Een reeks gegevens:
┌──

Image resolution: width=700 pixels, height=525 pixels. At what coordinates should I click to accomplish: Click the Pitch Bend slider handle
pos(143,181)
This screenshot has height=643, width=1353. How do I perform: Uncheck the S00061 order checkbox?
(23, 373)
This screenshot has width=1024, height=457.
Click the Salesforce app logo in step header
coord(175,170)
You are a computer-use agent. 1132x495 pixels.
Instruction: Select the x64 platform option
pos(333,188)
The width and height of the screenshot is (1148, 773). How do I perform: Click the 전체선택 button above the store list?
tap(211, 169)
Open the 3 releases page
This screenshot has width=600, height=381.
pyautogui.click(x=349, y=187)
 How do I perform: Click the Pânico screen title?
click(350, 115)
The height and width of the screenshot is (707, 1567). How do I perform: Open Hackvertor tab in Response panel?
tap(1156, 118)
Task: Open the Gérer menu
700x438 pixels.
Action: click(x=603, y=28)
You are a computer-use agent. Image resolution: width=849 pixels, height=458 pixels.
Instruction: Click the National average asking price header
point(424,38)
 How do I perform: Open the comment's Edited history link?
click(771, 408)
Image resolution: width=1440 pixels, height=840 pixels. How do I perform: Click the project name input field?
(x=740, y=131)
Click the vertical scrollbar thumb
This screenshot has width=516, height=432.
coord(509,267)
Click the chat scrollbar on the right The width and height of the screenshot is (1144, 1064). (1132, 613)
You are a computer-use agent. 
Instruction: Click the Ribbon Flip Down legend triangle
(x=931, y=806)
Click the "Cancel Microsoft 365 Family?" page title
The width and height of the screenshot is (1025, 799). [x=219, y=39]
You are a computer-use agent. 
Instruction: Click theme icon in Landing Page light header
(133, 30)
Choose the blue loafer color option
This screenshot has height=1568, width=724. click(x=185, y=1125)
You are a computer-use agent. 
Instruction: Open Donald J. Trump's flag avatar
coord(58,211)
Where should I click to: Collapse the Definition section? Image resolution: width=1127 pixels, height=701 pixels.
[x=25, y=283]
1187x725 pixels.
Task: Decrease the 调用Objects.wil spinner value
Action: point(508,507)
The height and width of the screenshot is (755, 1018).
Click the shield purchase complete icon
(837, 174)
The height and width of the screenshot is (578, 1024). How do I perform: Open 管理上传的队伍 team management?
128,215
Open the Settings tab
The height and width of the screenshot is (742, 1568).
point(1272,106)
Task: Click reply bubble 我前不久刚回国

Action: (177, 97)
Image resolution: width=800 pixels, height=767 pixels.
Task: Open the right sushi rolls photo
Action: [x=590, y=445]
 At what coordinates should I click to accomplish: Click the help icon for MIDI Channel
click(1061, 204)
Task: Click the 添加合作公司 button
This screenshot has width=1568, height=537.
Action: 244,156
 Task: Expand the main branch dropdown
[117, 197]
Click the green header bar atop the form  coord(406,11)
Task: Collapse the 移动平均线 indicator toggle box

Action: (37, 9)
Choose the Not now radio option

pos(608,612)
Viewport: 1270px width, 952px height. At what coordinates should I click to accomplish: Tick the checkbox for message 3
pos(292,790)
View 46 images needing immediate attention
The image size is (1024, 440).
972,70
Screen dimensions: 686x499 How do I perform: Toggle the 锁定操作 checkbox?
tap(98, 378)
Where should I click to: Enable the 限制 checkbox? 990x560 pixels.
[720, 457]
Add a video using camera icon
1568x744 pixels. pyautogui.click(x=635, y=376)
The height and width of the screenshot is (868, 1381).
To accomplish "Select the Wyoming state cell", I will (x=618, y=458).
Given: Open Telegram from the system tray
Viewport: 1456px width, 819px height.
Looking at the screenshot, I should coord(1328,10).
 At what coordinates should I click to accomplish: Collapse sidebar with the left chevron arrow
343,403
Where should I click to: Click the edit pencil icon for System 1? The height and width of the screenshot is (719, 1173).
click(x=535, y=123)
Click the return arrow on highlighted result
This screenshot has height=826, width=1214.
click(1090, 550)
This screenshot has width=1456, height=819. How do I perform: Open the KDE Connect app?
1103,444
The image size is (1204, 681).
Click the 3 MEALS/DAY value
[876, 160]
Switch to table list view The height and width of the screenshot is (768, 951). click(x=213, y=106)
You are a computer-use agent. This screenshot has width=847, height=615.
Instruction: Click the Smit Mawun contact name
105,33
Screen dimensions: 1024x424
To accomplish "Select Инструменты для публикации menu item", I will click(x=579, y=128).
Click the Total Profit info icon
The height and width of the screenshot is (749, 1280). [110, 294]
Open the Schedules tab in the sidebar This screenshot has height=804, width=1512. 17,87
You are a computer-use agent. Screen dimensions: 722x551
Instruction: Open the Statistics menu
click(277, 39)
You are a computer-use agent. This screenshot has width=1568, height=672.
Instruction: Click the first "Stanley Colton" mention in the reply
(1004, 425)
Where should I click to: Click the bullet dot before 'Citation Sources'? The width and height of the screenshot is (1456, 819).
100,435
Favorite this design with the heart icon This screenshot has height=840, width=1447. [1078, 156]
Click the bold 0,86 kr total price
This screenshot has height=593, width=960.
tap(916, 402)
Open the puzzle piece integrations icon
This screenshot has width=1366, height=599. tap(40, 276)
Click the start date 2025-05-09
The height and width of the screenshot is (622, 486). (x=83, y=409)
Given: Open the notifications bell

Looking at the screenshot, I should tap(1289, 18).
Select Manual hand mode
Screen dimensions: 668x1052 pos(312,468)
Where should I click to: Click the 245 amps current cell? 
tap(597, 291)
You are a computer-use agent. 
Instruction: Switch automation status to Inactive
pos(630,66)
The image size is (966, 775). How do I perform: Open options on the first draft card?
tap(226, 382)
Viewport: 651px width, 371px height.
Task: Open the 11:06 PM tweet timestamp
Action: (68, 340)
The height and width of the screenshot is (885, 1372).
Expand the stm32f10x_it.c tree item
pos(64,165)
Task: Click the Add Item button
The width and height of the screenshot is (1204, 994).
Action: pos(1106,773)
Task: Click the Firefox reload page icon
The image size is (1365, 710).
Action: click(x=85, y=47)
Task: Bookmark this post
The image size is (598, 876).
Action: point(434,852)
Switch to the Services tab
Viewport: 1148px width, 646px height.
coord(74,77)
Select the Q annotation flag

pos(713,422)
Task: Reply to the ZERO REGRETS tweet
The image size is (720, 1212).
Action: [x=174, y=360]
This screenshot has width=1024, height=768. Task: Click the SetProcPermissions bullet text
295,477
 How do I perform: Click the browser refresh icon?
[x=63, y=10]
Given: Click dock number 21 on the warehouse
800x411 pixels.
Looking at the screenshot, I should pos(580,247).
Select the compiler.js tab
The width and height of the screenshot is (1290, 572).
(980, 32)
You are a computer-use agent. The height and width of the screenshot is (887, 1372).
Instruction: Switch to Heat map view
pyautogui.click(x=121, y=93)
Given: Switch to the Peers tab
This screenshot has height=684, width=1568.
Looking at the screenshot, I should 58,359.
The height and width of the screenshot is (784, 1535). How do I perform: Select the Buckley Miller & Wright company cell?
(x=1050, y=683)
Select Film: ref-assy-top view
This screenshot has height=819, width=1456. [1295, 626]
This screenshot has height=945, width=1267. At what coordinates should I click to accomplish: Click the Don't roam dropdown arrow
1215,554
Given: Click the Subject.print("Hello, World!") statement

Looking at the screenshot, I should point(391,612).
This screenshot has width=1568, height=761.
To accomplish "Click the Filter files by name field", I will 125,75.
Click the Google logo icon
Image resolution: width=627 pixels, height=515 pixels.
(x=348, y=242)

└──

> Opgave
Neem alle bovenstaande gegevens alstublieft letterlijk en volledig over.

> Resultaat oefening
Image resolution: width=700 pixels, height=525 pixels. At what coordinates should I click to accomplish: Click the Pitch Bend slider handle
pos(143,181)
This screenshot has height=643, width=1353. How do I perform: Uncheck the S00061 order checkbox?
(23, 373)
This screenshot has width=1024, height=457.
Click the Salesforce app logo in step header
coord(175,170)
You are a computer-use agent. 1132x495 pixels.
Instruction: Select the x64 platform option
pos(333,188)
The width and height of the screenshot is (1148, 773). How do I perform: Click the 전체선택 button above the store list?
tap(211, 169)
Open the 3 releases page
This screenshot has width=600, height=381.
pyautogui.click(x=349, y=187)
 How do I perform: Click the Pânico screen title?
click(350, 115)
The height and width of the screenshot is (707, 1567). How do I perform: Open Hackvertor tab in Response panel?
tap(1156, 118)
Task: Open the Gérer menu
700x438 pixels.
Action: click(x=603, y=28)
You are a computer-use agent. Image resolution: width=849 pixels, height=458 pixels.
Instruction: Click the National average asking price header
point(424,38)
 How do I perform: Open the comment's Edited history link?
click(771, 408)
Image resolution: width=1440 pixels, height=840 pixels. How do I perform: Click the project name input field?
(x=740, y=131)
Click the vertical scrollbar thumb
This screenshot has width=516, height=432.
coord(509,267)
Click the chat scrollbar on the right The width and height of the screenshot is (1144, 1064). (1132, 613)
You are a computer-use agent. 
Instruction: Click the Ribbon Flip Down legend triangle
(x=931, y=806)
Click the "Cancel Microsoft 365 Family?" page title
The width and height of the screenshot is (1025, 799). [x=219, y=39]
You are a computer-use agent. 
Instruction: Click theme icon in Landing Page light header
(133, 30)
Choose the blue loafer color option
This screenshot has height=1568, width=724. click(x=185, y=1125)
You are a computer-use agent. 
Instruction: Open Donald J. Trump's flag avatar
coord(58,211)
Where should I click to: Collapse the Definition section? Image resolution: width=1127 pixels, height=701 pixels.
[x=25, y=283]
1187x725 pixels.
Task: Decrease the 调用Objects.wil spinner value
Action: point(508,507)
The height and width of the screenshot is (755, 1018).
Click the shield purchase complete icon
(837, 174)
The height and width of the screenshot is (578, 1024). How do I perform: Open 管理上传的队伍 team management?
128,215
Open the Settings tab
The height and width of the screenshot is (742, 1568).
point(1272,106)
Task: Click reply bubble 我前不久刚回国

Action: (177, 97)
Image resolution: width=800 pixels, height=767 pixels.
Task: Open the right sushi rolls photo
Action: [x=590, y=445]
 At what coordinates should I click to accomplish: Click the help icon for MIDI Channel
click(1061, 204)
Task: Click the 添加合作公司 button
This screenshot has width=1568, height=537.
Action: 244,156
 Task: Expand the main branch dropdown
[117, 197]
Click the green header bar atop the form  coord(406,11)
Task: Collapse the 移动平均线 indicator toggle box

Action: (37, 9)
Choose the Not now radio option

pos(608,612)
Viewport: 1270px width, 952px height. At what coordinates should I click to accomplish: Tick the checkbox for message 3
pos(292,790)
View 46 images needing immediate attention
The image size is (1024, 440).
972,70
Screen dimensions: 686x499 How do I perform: Toggle the 锁定操作 checkbox?
tap(98, 378)
Where should I click to: Enable the 限制 checkbox? 990x560 pixels.
[720, 457]
Add a video using camera icon
1568x744 pixels. pyautogui.click(x=635, y=376)
The height and width of the screenshot is (868, 1381).
To accomplish "Select the Wyoming state cell", I will (x=618, y=458).
Given: Open Telegram from the system tray
Viewport: 1456px width, 819px height.
Looking at the screenshot, I should coord(1328,10).
 At what coordinates should I click to accomplish: Collapse sidebar with the left chevron arrow
343,403
Where should I click to: Click the edit pencil icon for System 1? The height and width of the screenshot is (719, 1173).
click(x=535, y=123)
Click the return arrow on highlighted result
This screenshot has height=826, width=1214.
click(1090, 550)
This screenshot has width=1456, height=819. How do I perform: Open the KDE Connect app?
1103,444
The image size is (1204, 681).
Click the 3 MEALS/DAY value
[876, 160]
Switch to table list view The height and width of the screenshot is (768, 951). click(x=213, y=106)
You are a computer-use agent. This screenshot has width=847, height=615.
Instruction: Click the Smit Mawun contact name
105,33
Screen dimensions: 1024x424
To accomplish "Select Инструменты для публикации menu item", I will click(x=579, y=128).
Click the Total Profit info icon
The height and width of the screenshot is (749, 1280). [110, 294]
Open the Schedules tab in the sidebar This screenshot has height=804, width=1512. 17,87
You are a computer-use agent. Screen dimensions: 722x551
Instruction: Open the Statistics menu
click(277, 39)
You are a computer-use agent. This screenshot has width=1568, height=672.
Instruction: Click the first "Stanley Colton" mention in the reply
(1004, 425)
Where should I click to: Click the bullet dot before 'Citation Sources'? The width and height of the screenshot is (1456, 819).
100,435
Favorite this design with the heart icon This screenshot has height=840, width=1447. [1078, 156]
Click the bold 0,86 kr total price
This screenshot has height=593, width=960.
tap(916, 402)
Open the puzzle piece integrations icon
This screenshot has width=1366, height=599. tap(40, 276)
Click the start date 2025-05-09
The height and width of the screenshot is (622, 486). (x=83, y=409)
Given: Open the notifications bell

Looking at the screenshot, I should tap(1289, 18).
Select Manual hand mode
Screen dimensions: 668x1052 pos(312,468)
Where should I click to: Click the 245 amps current cell? 
tap(597, 291)
You are a computer-use agent. 
Instruction: Switch automation status to Inactive
pos(630,66)
The image size is (966, 775). How do I perform: Open options on the first draft card?
tap(226, 382)
Viewport: 651px width, 371px height.
Task: Open the 11:06 PM tweet timestamp
Action: (68, 340)
The height and width of the screenshot is (885, 1372).
Expand the stm32f10x_it.c tree item
pos(64,165)
Task: Click the Add Item button
The width and height of the screenshot is (1204, 994).
Action: pos(1106,773)
Task: Click the Firefox reload page icon
The image size is (1365, 710).
Action: click(x=85, y=47)
Task: Bookmark this post
The image size is (598, 876).
Action: point(434,852)
Switch to the Services tab
Viewport: 1148px width, 646px height.
coord(74,77)
Select the Q annotation flag

pos(713,422)
Task: Reply to the ZERO REGRETS tweet
The image size is (720, 1212).
Action: [x=174, y=360]
This screenshot has width=1024, height=768. Task: Click the SetProcPermissions bullet text
295,477
 How do I perform: Click the browser refresh icon?
[x=63, y=10]
Given: Click dock number 21 on the warehouse
800x411 pixels.
Looking at the screenshot, I should pos(580,247).
Select the compiler.js tab
The width and height of the screenshot is (1290, 572).
(980, 32)
You are a computer-use agent. The height and width of the screenshot is (887, 1372).
Instruction: Switch to Heat map view
pyautogui.click(x=121, y=93)
Given: Switch to the Peers tab
This screenshot has height=684, width=1568.
Looking at the screenshot, I should 58,359.
The height and width of the screenshot is (784, 1535). How do I perform: Select the Buckley Miller & Wright company cell?
(x=1050, y=683)
Select Film: ref-assy-top view
This screenshot has height=819, width=1456. [1295, 626]
This screenshot has height=945, width=1267. At what coordinates should I click to accomplish: Click the Don't roam dropdown arrow
1215,554
Given: Click the Subject.print("Hello, World!") statement

Looking at the screenshot, I should point(391,612).
This screenshot has width=1568, height=761.
To accomplish "Click the Filter files by name field", I will 125,75.
Click the Google logo icon
Image resolution: width=627 pixels, height=515 pixels.
(x=348, y=242)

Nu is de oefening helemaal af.